Die Herausforderung ist freilich, in den Gehirnwellen Muster zu identifizieren, die für bestimmte Erkrankungen typisch sind. Ist die statistische Signifikanz solcher Muster ausreichend, können diese als Biomarker definiert werden als Basis für eine objektive Diagnose und zielgerichtete Therapie.

Datenbankbasierte Analytik

Genaue Rückschlüsse aus der Beobachtung der Gehirnaktivität erfordern den Abgleich mit einer Normdatenbank. Hierbei ist wesentlich, dass neben den Selbstorganisationsprozessen des Gehirns, ermittelt durch Analyse des EEG im wachen Ruhezustand („Ruhe-EEG“), auch die Informationsverarbeitungsprozesse abgebildet werden.

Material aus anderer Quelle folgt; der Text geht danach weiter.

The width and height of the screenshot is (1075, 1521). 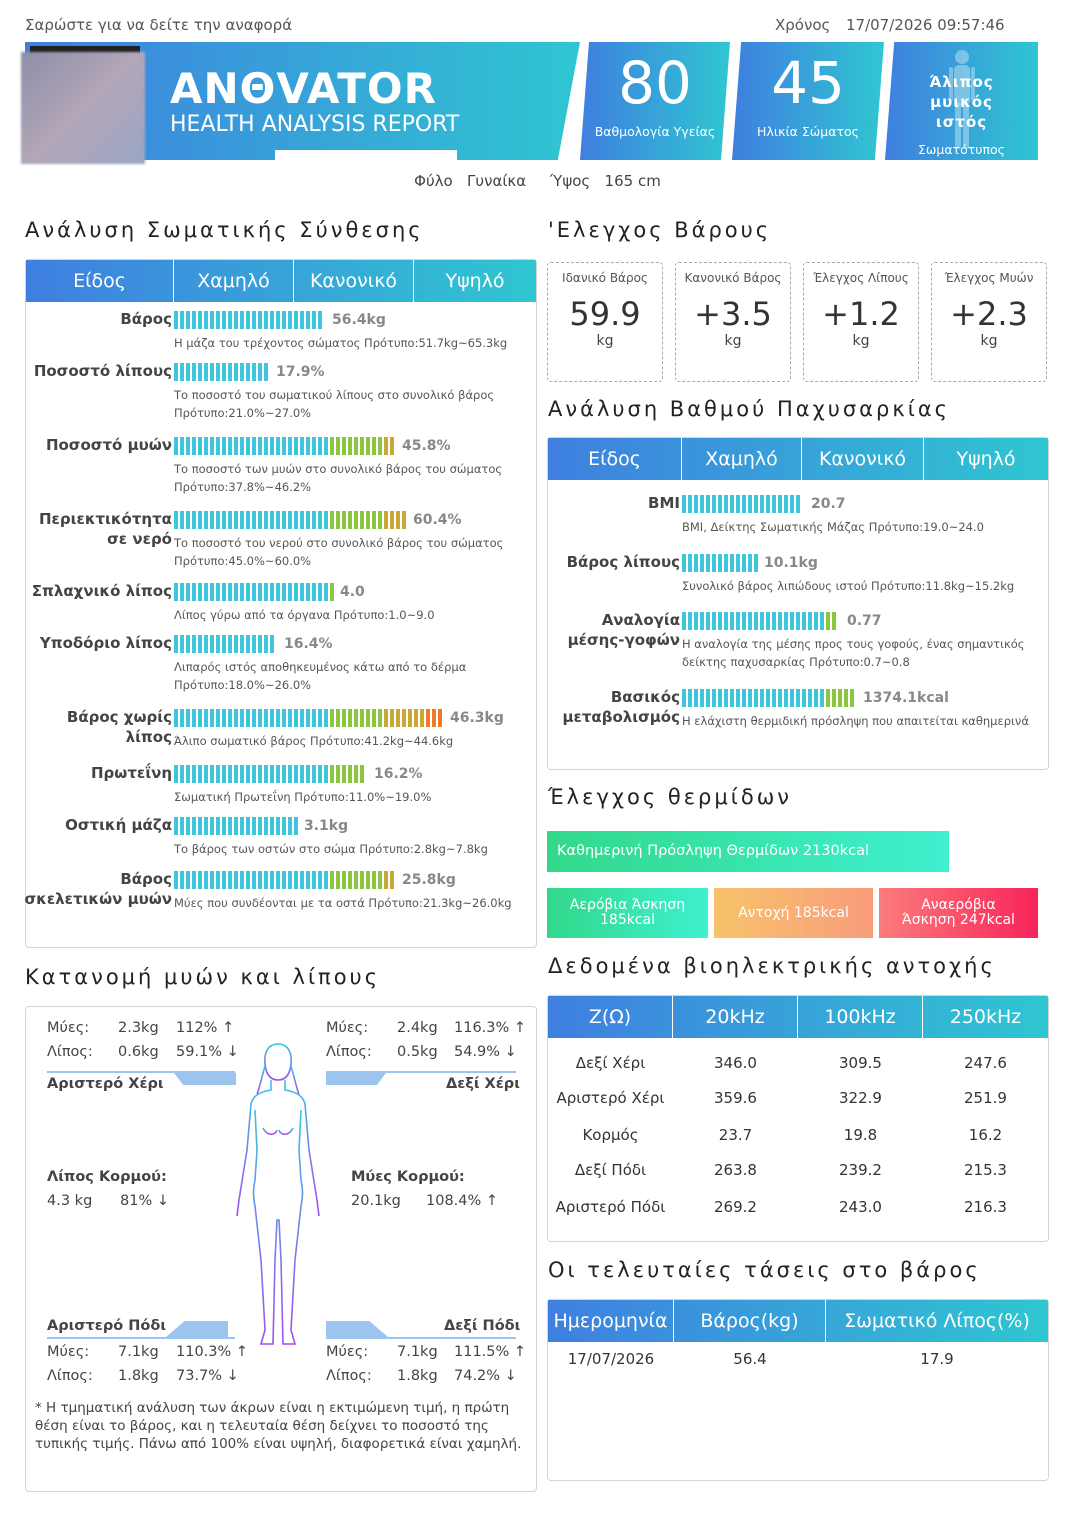 I want to click on metric-description: Σωματική Πρωτεΐνη Πρότυπο:11.0%~19.0%, so click(x=303, y=797).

Diese werden aus der Beobachtung der Aktivierung verschiedener Hirnregionen („evozierte Potenziale“- ERP) während dem wiederholten Lösen von standardisierten Aufgaben („Tasks“) ermittelt.

Die Datenbank der HBImed AG enthält Selbstorganisations- und Informationsverarbeitungsprozesse von tausenden gesunder Personen zwischen sieben und 87 Jahren sowie verschiedenster Patientengruppen, meist sogar mit mehr als einem Task, und ist damit die größte und genaueste ihrer Art. Die dazu erstellten Analysewerkzeuge ermöglichen einerseits die Identifikation von Biomarkern und andererseits die gezielte Interpretation von EEG-Aufzeichnungen.